▸ Exercício proposto 1:
Devolva, sem nenhuma alteração, a parte do artigo sobre a Lei Anticorrupção que começa nas palavras "as empreiteiras envolvidas no escândalo" e vai até "janeiro deste ano.", inclusive.

▸ Trecho selecionado:
Modesto CarvalhosaO Estado de S. Paulo
Em discurso oficial
na solenidade de sua diplomação no Tribunal Superior Eleitoral (TSE) em
18 de dezembro, a presidente da República, Dilma Rousseff, “anistiou”
as empreiteiras envolvidas no escândalo da Petrobrás, todas indigitadas
pela Polícia Federal e pelo Ministério Público, declarando que não vai
processá-las na forma e para os efeitos da Lei Anticorrupção, por ela
promulgada no auge das manifestações de junho de 2013 e em vigor desde
27 de janeiro deste ano.
Trata-se de
discurso oficial lido no teleprompter, em que Dilma declarou: “Temos que
punir as pessoas, não destruir as empresas. Temos que saber punir o
crime, não prejudicar o País ou sua economia. Temos que fechar as
portas, todas as portas, para a corrupção. Não temos que fechá-las para o
crescimento, o progresso e o emprego”.
Isso quer
explicitamente dizer que a sra. presidente não vai abrir processos
penais administrativos contra as empreiteiras envolvidas nos crimes
cometidos na empresa estatal, na conformidade com a Lei Anticorrupção.
Com isso incorre a presidente da República no crime de responsabilidade
previsto no artigo 85 da Constituição. Literalmente: “São crimes de
responsabilidade os atos do presidente da República que atentem contra a
Constituição federal e, especialmente, contra: (…) VII – o cumprimento
das leis”.
LEI ANTICORRUPÇÃO
Ao negar-se a
aplicar a Lei Anticorrupção às empreiteiras envolvidas na Operação Lava
Jato, a presidente reeleita nega o cumprimento de lei federal, em
escancarado favorecimento de pessoas jurídicas puníveis nos termos da
mesma legislação.
Trata-se de crime
de responsabilidade por prevaricação assumida pela própria presidente da
República, fato gravíssimo que demanda as providências cabíveis.

▸ Entrada:
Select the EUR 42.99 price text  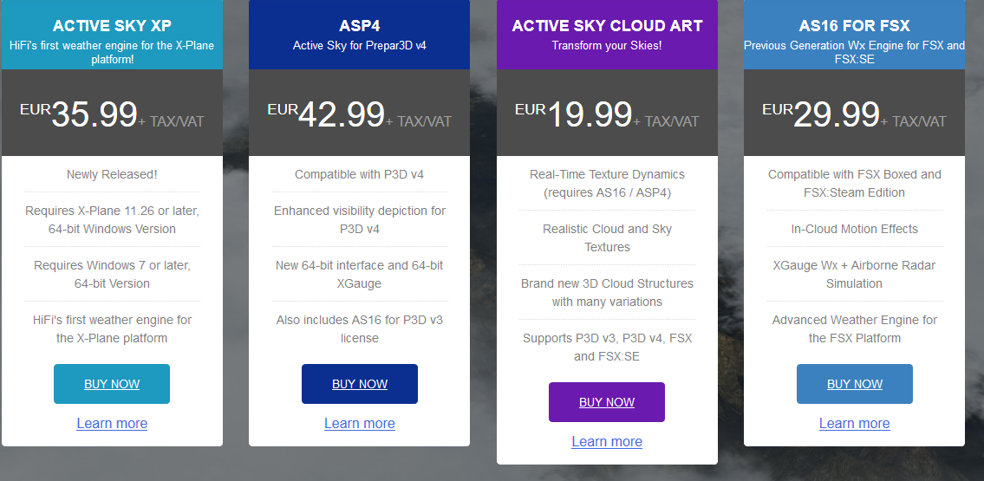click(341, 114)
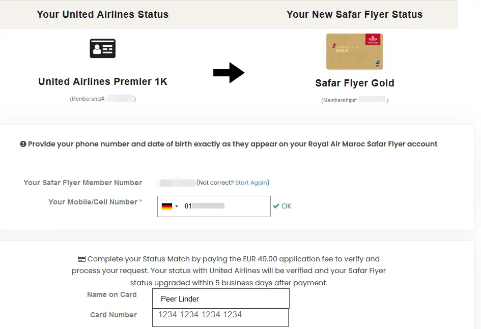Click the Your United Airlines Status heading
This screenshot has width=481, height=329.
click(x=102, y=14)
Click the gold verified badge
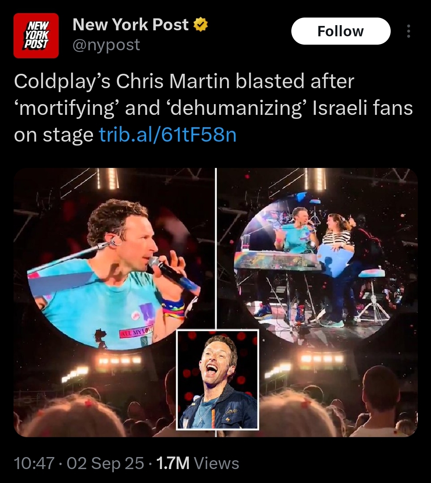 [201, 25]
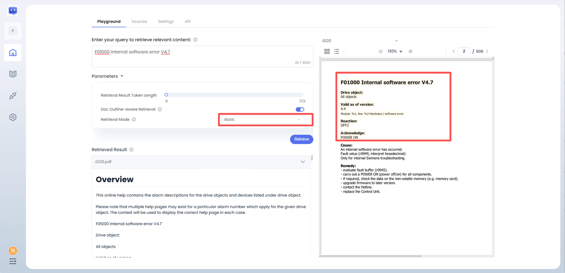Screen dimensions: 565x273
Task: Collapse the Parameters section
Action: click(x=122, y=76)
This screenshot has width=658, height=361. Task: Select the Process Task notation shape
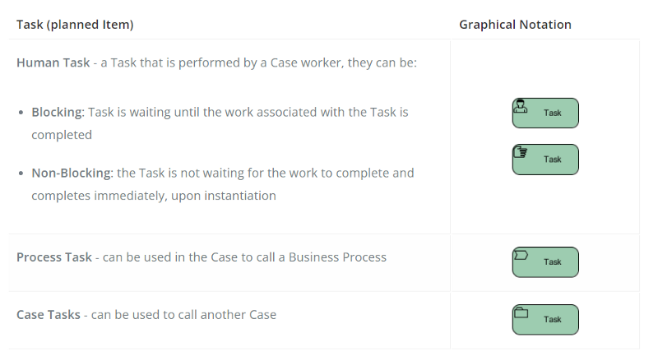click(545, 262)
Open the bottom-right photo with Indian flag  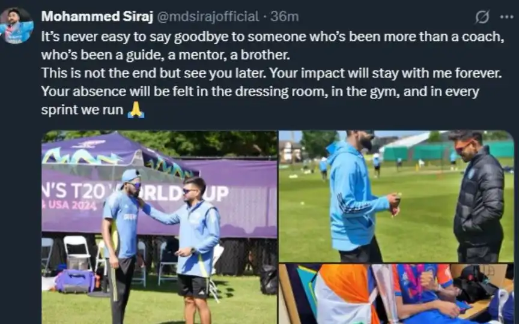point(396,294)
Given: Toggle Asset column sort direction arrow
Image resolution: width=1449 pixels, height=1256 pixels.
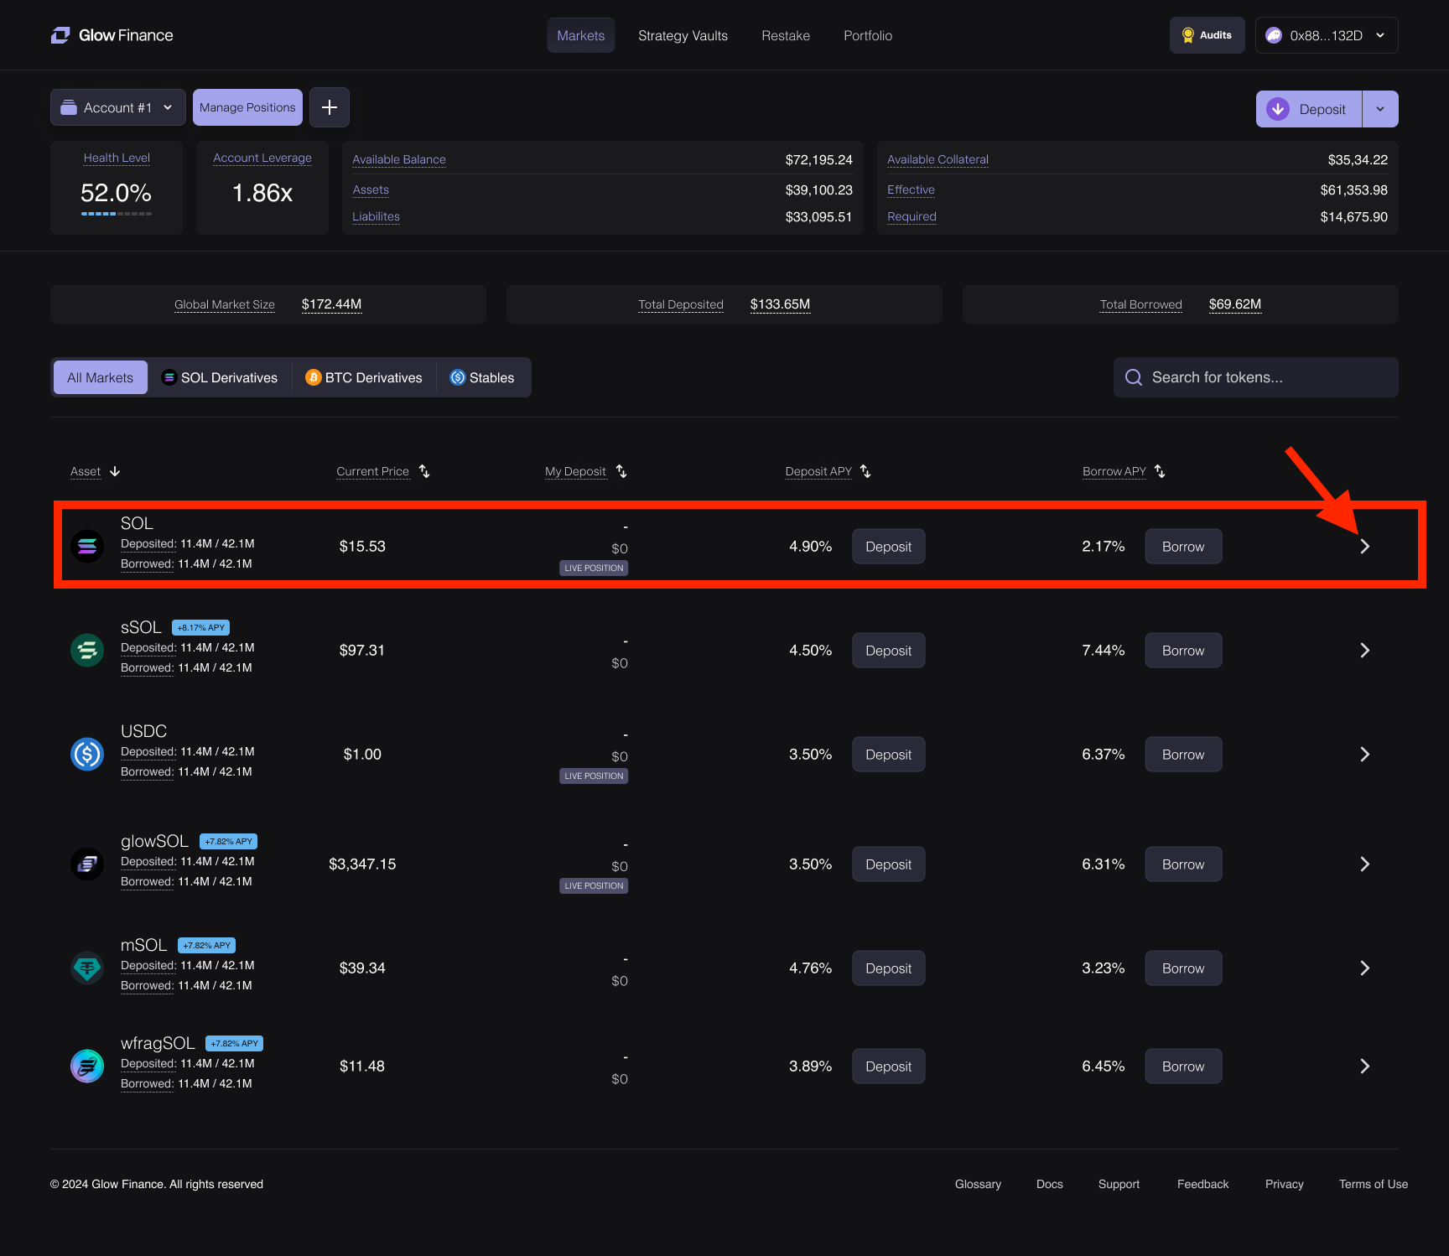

▸ Exercício proposto 2:
Reescreva como lista numerada as linhas dos registros que vão da linha que contém "Given: Toggle Asset" até o fim dos registros, incluindo ambas as pontas e omitindo as linhas em branco. Deixe as imagens fora da resposta.

▸ Resposta 1:
as empreiteiras envolvidas no escândalo da Petrobrás, todas indigitadas
pela Polícia Federal e pelo Ministério Público, declarando que não vai
processá-las na forma e para os efeitos da Lei Anticorrupção, por ela
promulgada no auge das manifestações de junho de 2013 e em vigor desde
27 de janeiro deste ano.

▸ Resposta 2:
1. Given: Toggle Asset column sort direction arrow
2. Image resolution: width=1449 pixels, height=1256 pixels.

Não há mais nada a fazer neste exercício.